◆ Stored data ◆
____________

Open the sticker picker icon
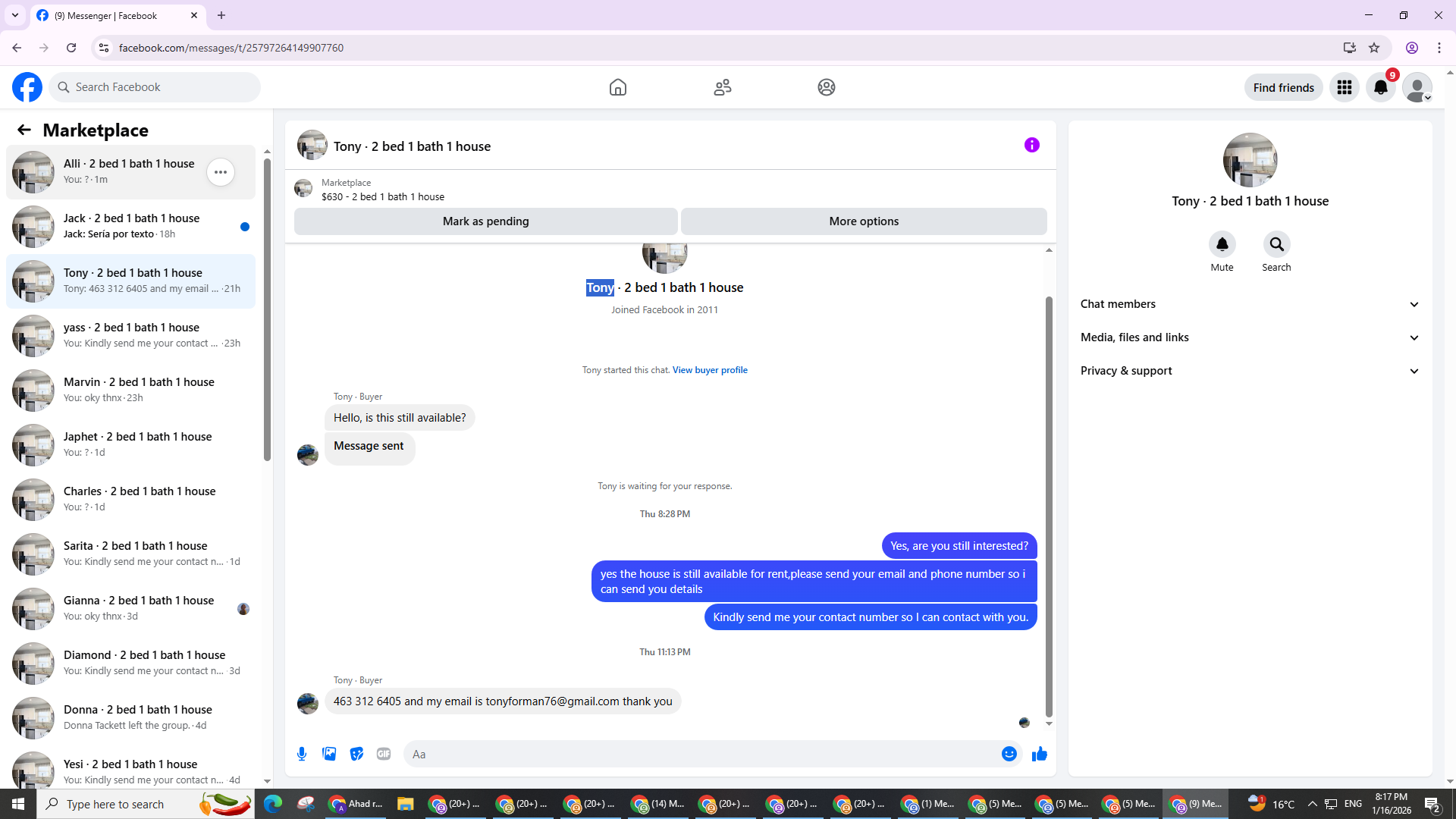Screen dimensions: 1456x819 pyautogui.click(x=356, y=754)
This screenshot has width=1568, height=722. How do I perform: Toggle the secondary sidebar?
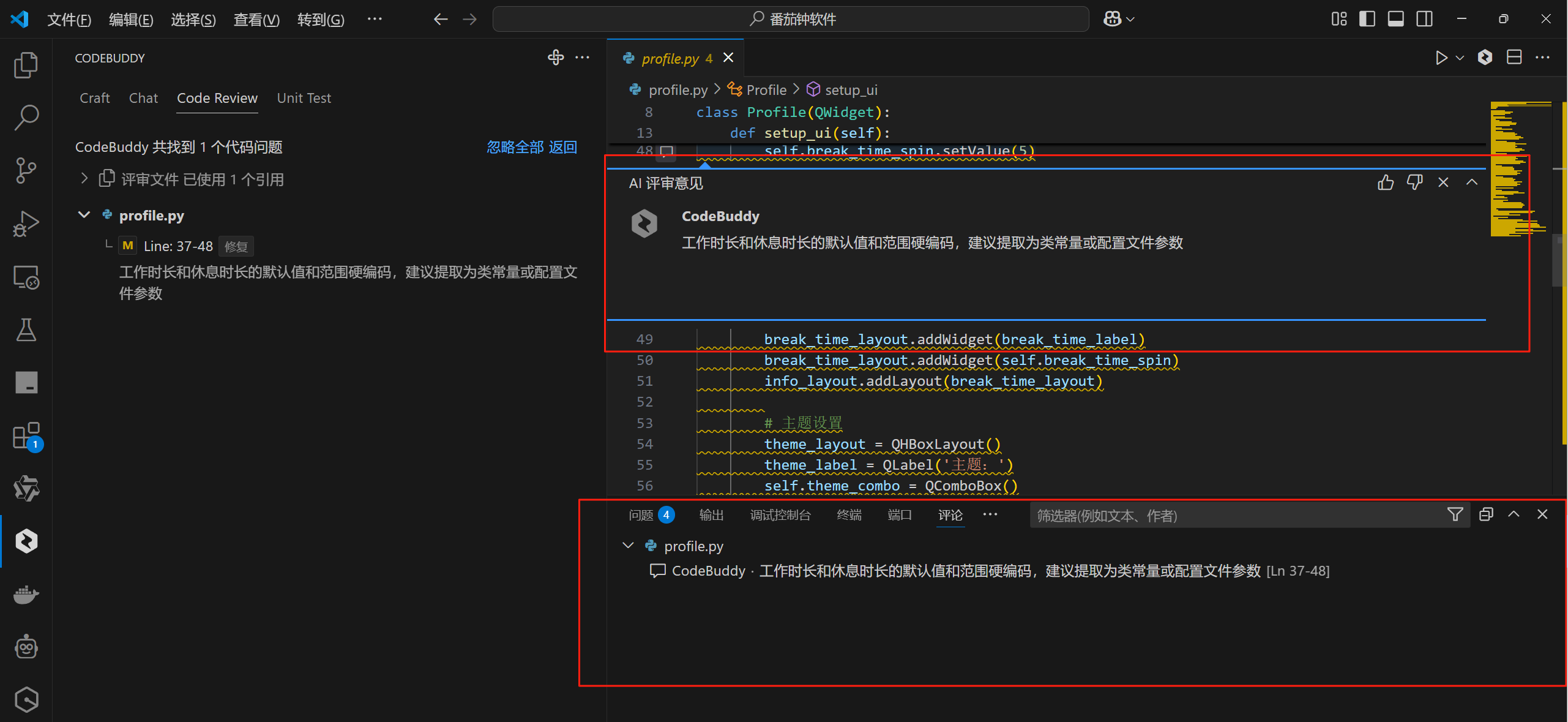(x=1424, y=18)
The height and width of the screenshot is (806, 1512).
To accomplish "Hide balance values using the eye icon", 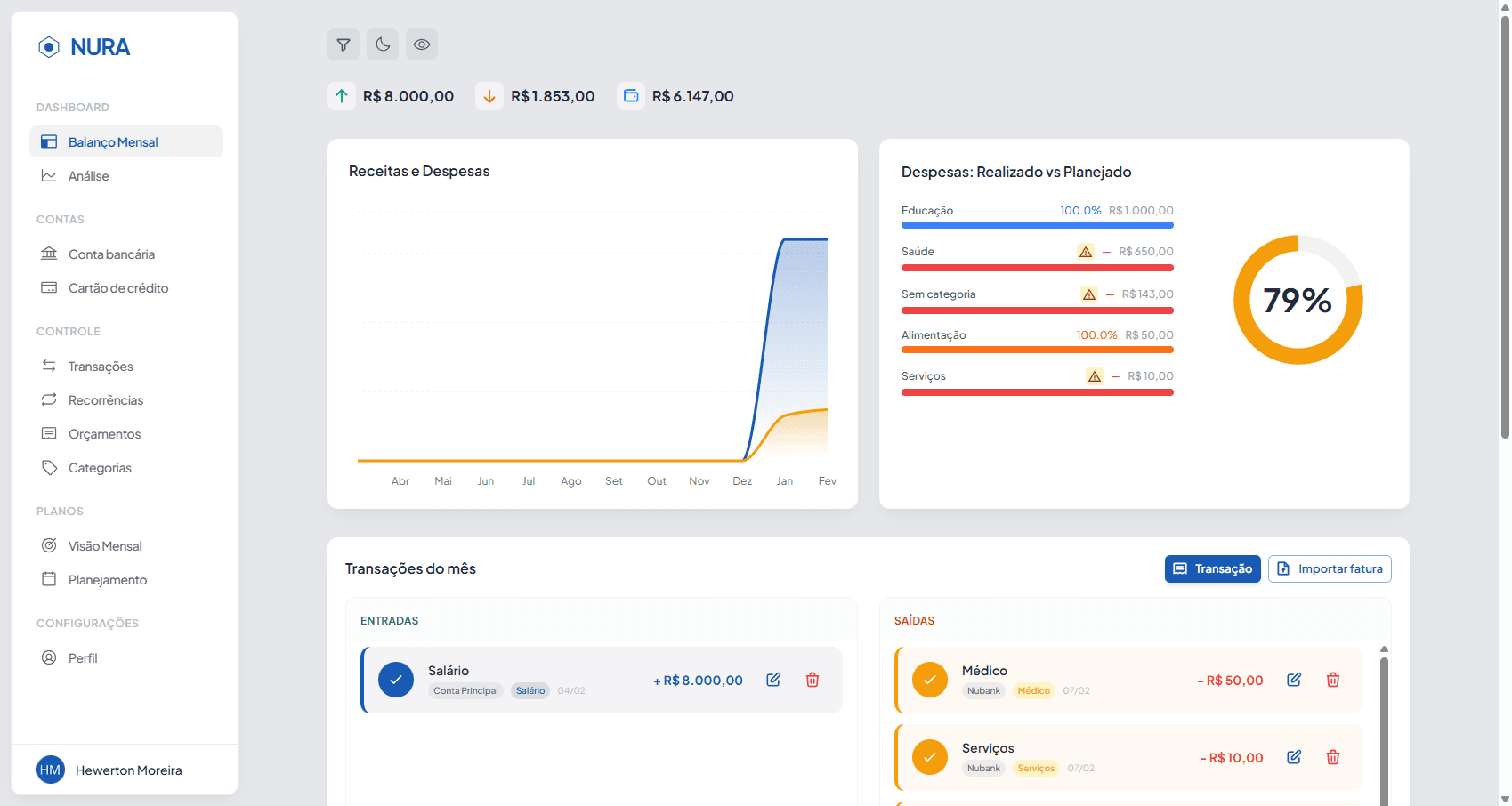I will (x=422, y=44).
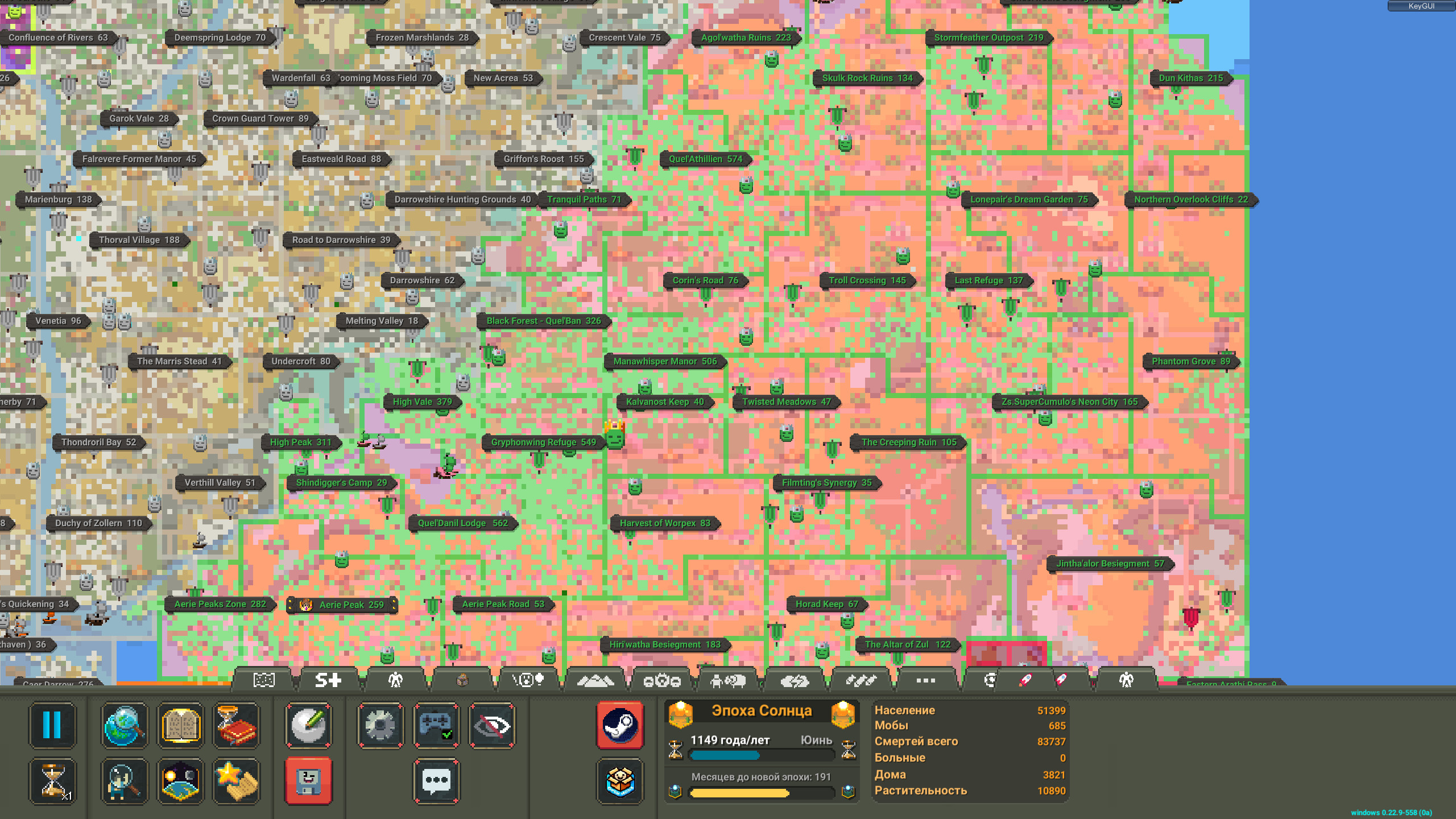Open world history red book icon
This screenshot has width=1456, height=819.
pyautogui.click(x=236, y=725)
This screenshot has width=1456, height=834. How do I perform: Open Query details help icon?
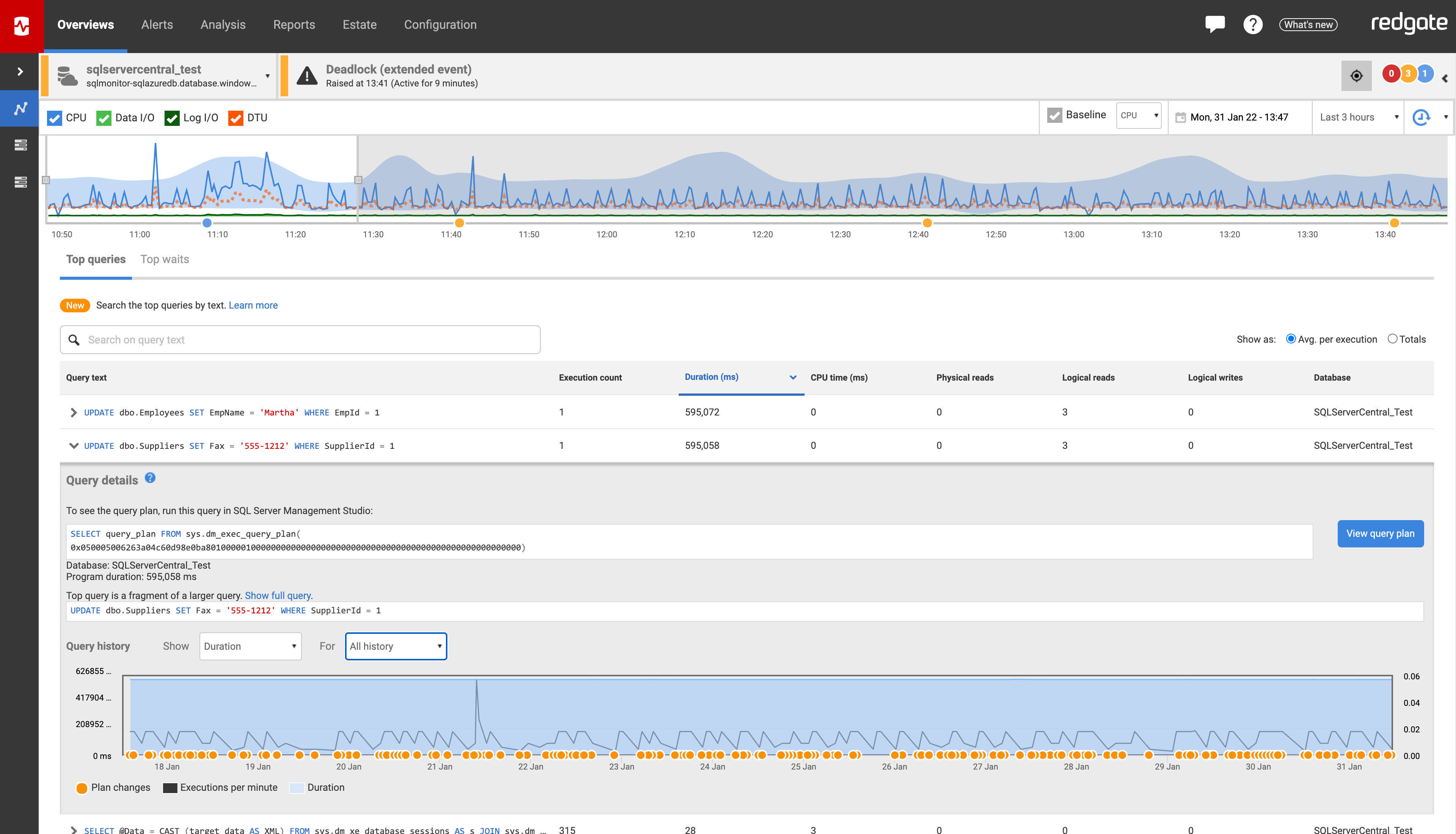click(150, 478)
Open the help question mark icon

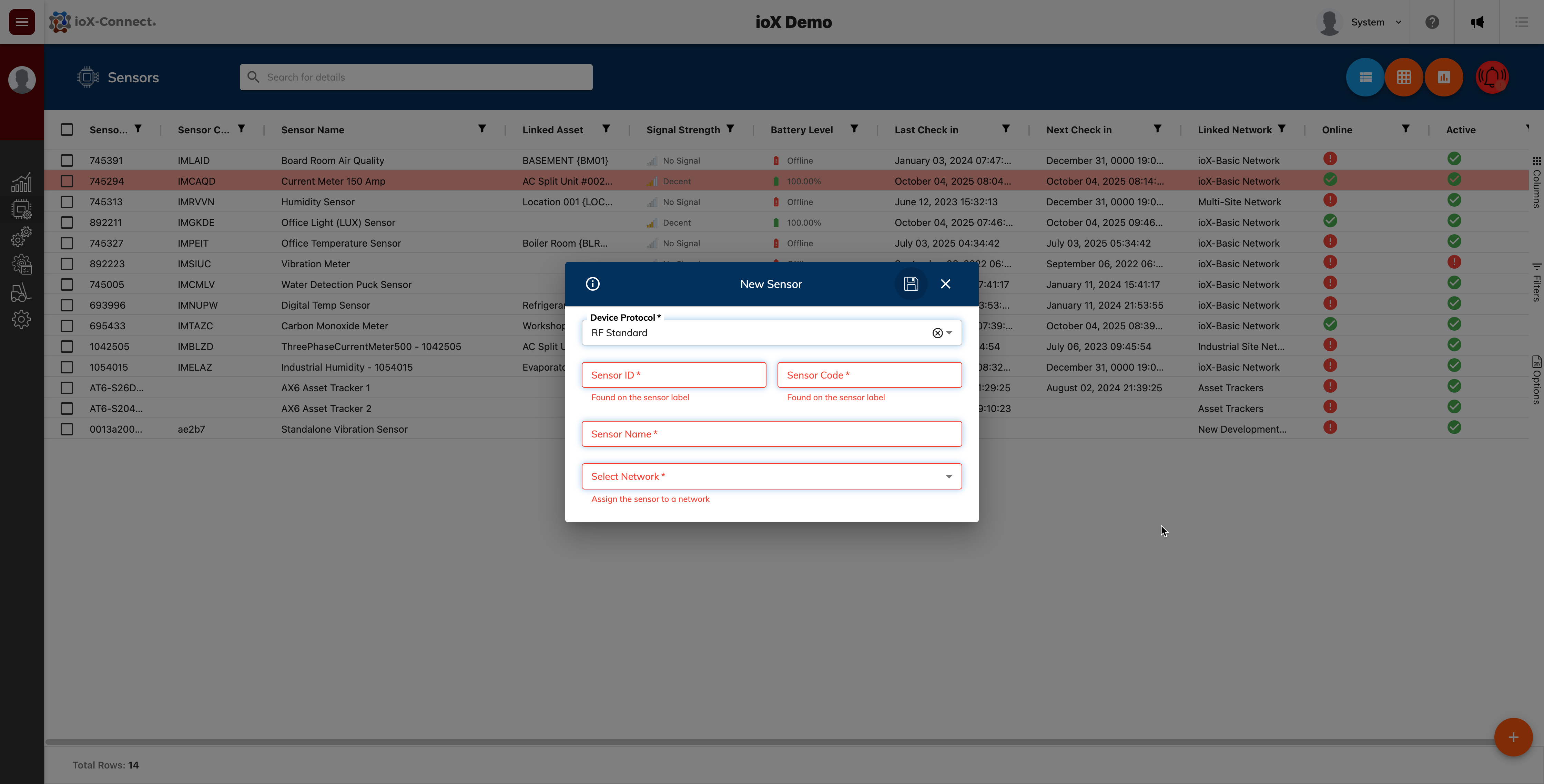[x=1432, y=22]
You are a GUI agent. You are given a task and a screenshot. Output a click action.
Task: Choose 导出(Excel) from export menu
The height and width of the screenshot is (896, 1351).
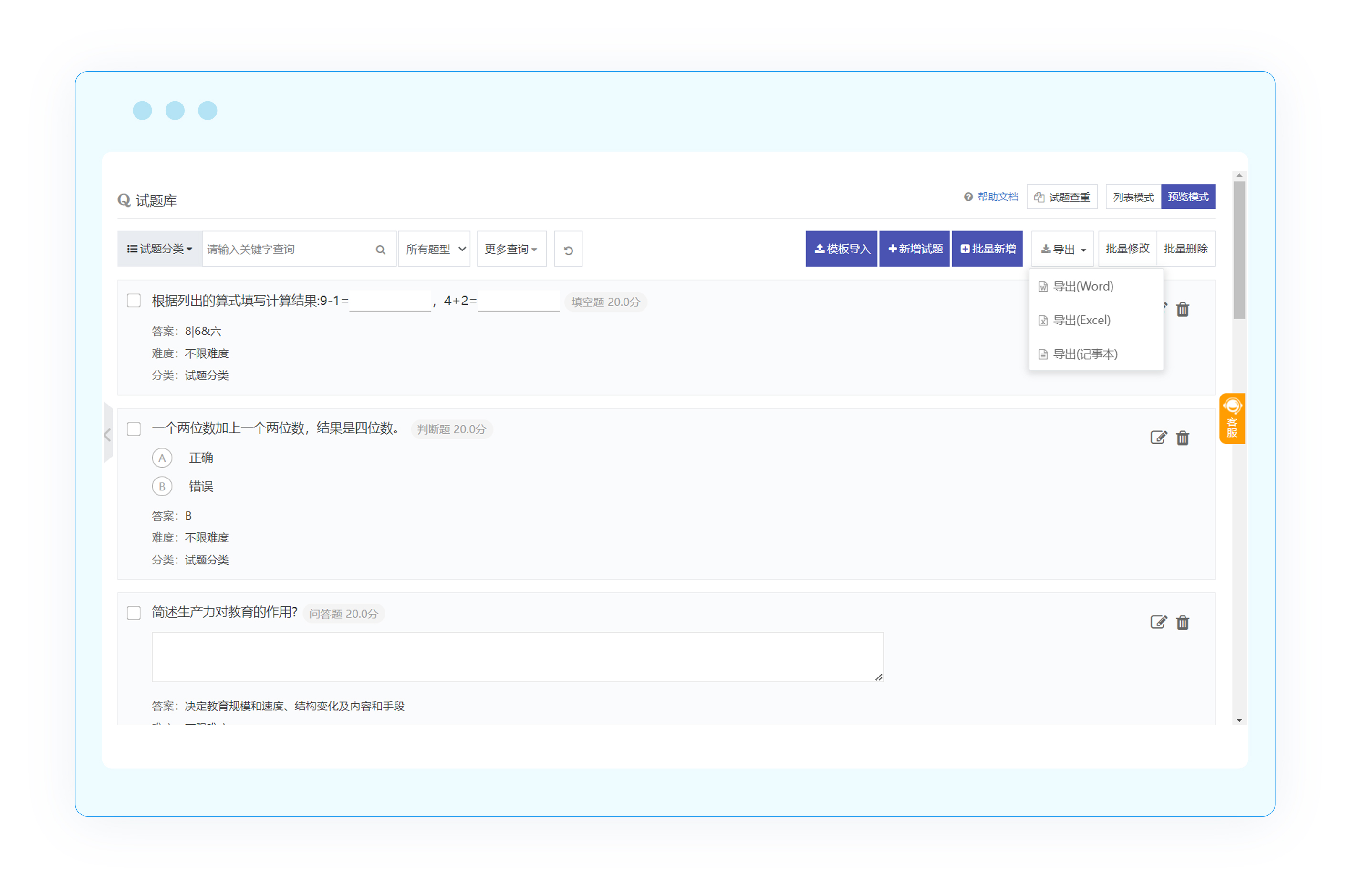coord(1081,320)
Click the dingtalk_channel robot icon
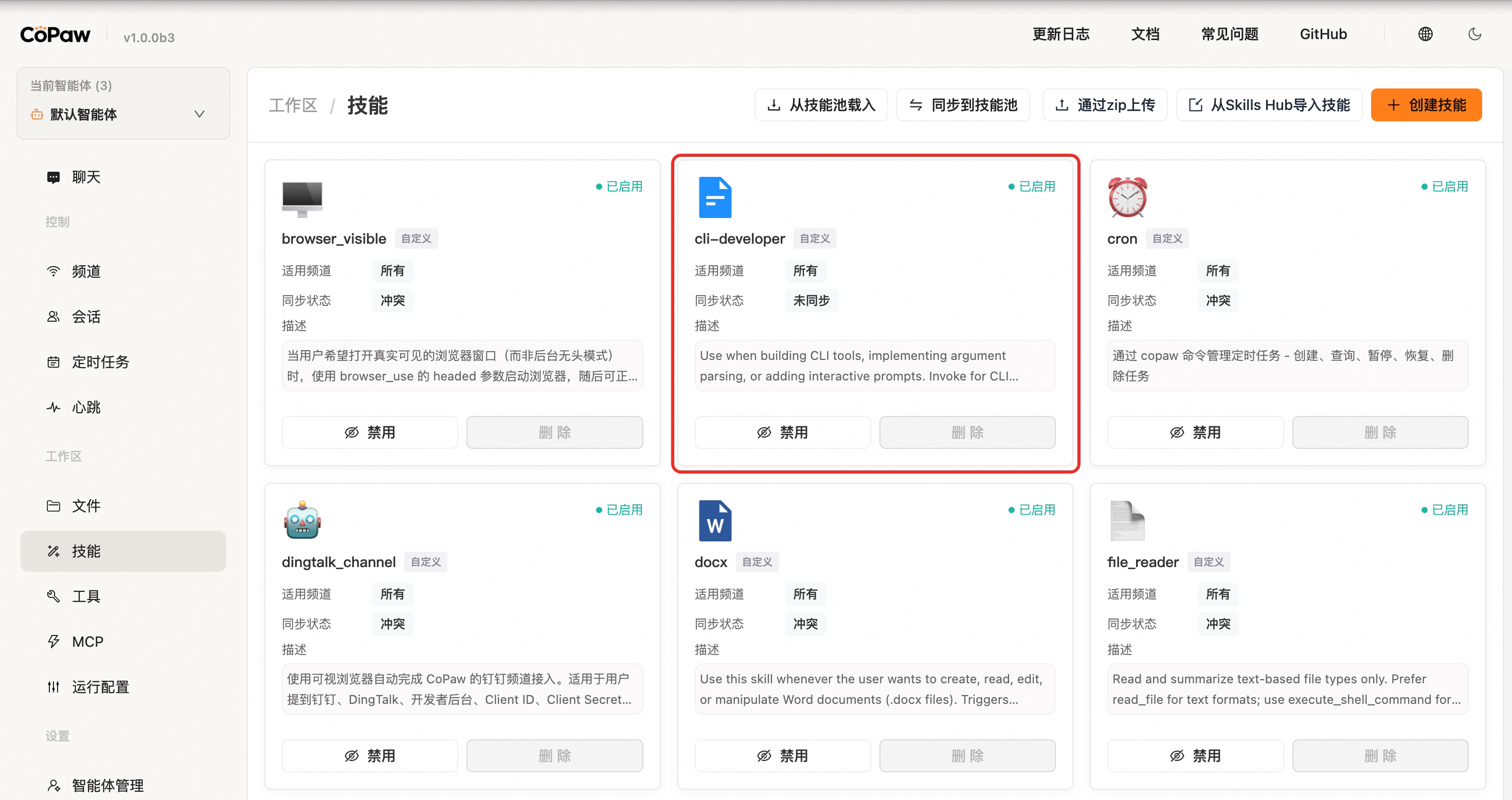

____________

◆ Exercise requirements ◆
In the answer, give only the lines from the one containing "The height and width of the screenshot is (896, 1351)." through the end of the records above, each reproduced exactly. Include no pictures.

◆ Output of the exercise ◆
The height and width of the screenshot is (896, 1351).
coord(1081,320)
Click the dingtalk_channel robot icon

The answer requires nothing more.